Responsabilité individuelle et choix de consommation conscients
Face à ces défis structurels, il est indispensable que les consommatrices et consommateurs soient conscients des limites de la réglementation étatique. Les avantages des plateformes mondiales – tels que des prix avantageux et un vaste choix de produits – vont de pair avec certaines restrictions en matière d’application des lois. En outre, l’utilisation de données personnelles à des fins commerciales ou potentiellement manipulatrices peut être problématique – lorsque des algorithmes se fondent sur ces données pour influencer de manière ciblée le comportement des consommateurs par exemple.
Cela dit, les consommateurs ne sont pas les seuls acteurs concernés. D’autres acteurs du marché – comme des fournisseurs disposant d’un point de vente physique ou des détenteurs de droits de propriété intellectuelle – peuvent également être affectés par les activités s’appuyant sur des plateformes, en particulier si des contenus portant potentiellement atteinte à leurs droits y apparaissent.
Se replier sur soi ne doit pas être la réponse
Demander la fermeture de plateformes et couper la Suisse des services numériques, c’est méconnaître la réalité d’un monde en réseau. De telles mesures sont coûteuses, difficiles à mettre en œuvre et très faciles à contourner. Dans une économie numérisée, une telle réglementation serait non seulement inefficace, mais durablement préjudiciable pour la capacité d’innovation de la place économique suisse.

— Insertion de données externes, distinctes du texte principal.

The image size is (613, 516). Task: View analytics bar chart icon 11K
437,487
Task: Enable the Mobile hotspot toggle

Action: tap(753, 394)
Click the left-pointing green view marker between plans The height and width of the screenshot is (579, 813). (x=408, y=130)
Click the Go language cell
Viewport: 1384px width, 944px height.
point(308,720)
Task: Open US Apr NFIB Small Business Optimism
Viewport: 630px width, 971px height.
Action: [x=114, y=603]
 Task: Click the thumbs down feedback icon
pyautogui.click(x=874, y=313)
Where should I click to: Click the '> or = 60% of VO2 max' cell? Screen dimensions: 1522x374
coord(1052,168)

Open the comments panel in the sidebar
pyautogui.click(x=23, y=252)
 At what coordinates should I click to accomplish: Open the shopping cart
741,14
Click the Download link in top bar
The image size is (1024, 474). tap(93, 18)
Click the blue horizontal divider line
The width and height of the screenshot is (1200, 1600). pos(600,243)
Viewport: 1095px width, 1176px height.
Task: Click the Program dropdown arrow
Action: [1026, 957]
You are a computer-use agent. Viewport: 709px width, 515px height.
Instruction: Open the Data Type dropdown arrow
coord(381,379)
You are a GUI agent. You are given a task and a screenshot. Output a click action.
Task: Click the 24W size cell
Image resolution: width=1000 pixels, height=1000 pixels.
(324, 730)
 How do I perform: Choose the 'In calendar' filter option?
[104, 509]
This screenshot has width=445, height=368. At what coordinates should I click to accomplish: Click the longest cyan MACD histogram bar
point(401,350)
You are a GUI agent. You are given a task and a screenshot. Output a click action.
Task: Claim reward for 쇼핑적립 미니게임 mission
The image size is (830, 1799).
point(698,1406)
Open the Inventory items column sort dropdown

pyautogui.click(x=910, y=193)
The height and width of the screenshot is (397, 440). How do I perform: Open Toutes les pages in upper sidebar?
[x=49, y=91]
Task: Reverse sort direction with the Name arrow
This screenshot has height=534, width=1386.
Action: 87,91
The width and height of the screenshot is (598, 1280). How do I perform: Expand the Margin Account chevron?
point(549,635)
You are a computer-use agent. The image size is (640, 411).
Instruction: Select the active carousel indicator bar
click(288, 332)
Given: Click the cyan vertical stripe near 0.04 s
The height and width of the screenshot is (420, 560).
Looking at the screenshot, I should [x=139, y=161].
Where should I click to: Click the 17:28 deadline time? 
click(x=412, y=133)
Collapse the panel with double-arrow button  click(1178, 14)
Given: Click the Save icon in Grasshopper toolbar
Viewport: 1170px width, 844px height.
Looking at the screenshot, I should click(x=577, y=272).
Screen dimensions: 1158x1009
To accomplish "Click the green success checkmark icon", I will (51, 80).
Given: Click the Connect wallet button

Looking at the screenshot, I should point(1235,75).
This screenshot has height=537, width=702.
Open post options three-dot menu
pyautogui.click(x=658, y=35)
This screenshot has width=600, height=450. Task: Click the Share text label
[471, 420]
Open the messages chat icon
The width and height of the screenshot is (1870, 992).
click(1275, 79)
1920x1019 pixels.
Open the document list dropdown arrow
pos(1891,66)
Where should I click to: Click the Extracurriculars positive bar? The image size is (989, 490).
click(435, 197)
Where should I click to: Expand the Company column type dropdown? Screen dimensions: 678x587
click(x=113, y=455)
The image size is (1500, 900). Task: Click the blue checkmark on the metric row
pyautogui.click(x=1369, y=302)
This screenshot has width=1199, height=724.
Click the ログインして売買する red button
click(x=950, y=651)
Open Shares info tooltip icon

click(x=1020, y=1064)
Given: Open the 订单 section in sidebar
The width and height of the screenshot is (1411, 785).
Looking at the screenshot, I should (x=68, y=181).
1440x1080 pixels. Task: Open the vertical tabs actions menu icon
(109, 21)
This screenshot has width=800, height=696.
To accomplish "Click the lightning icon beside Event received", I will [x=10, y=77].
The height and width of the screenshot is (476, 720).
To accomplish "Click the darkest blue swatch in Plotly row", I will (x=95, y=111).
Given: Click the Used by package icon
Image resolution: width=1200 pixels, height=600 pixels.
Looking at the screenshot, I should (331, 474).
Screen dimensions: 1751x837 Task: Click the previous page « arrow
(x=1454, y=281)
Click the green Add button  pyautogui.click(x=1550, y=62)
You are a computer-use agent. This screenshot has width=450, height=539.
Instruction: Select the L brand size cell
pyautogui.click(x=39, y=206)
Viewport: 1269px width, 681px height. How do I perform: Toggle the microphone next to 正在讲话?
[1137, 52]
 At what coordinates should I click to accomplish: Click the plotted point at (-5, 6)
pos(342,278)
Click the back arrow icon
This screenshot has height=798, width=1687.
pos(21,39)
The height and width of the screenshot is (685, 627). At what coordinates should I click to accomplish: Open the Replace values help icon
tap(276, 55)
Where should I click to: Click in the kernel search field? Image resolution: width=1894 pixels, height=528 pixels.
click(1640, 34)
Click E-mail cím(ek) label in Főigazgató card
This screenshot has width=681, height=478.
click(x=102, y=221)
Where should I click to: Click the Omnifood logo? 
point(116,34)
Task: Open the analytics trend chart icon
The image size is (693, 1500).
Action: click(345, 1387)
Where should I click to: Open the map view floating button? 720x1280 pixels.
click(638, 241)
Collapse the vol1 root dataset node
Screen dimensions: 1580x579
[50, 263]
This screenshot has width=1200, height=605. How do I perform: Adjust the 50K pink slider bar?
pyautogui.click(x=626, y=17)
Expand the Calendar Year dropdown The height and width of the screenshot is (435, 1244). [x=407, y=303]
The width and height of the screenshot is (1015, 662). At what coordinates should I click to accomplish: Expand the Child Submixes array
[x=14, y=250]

Les plateformes numériques offrent des avantages fondamentaux pour l’économie et la société. Elles facilitent l’accès à l’information, réduisent les obstacles aux échanges et favorisent une démocratisation de la diffusion de l’information.
Les plateformes de communication présentent peut-être des défis réglementaires, mais elles procurent des avantages non négligeables à l’économie et aux utilisateurs. Le fait que le seuil pour collecter et diffuser des informations soit bas renforce non seulement la liberté d’expression, mais aussi l’accès aux marchés et au savoir. Une société démocratique devrait être consciente de la portée de ces avantages – ils ne doivent pas être mis en jeu à la légère.
Les mécanismes du marché fonctionnent
Sur un marché ouvert, les internautes ont la possibilité à tout moment de se détourner des plateformes. Comme les plateformes numériques n’ont pas besoin d’infrastructures coûteuses, de nouveaux acteurs peuvent s’établir rapidement sur le marché et servir d’alternative. Cette concurrence potentielle incite déjà les plateformes existantes à se discipliner et assure une adaptation continue aux attentes des internautes.
Les interventions étatiques sur les marchés numériques comportent des risques. Une réglementation qui va au-delà d’ajustements ciblés peut saper les mécanismes existants sur le marché sans en améliorer le fonctionnement. Les plateformes développent déjà des solutions pour relever des défis lancés par le monde politique – souvent plus rapidement et plus efficacement qu’une lourde réglementation ne pourrait le faire. La Suisse ferait bien de conserver son ouverture numérique, car à long terme, l’économie et la société profitent d’un environnement flexible et propice à l’innovation, qui laisse de la place à la concurrence et au développement technologique.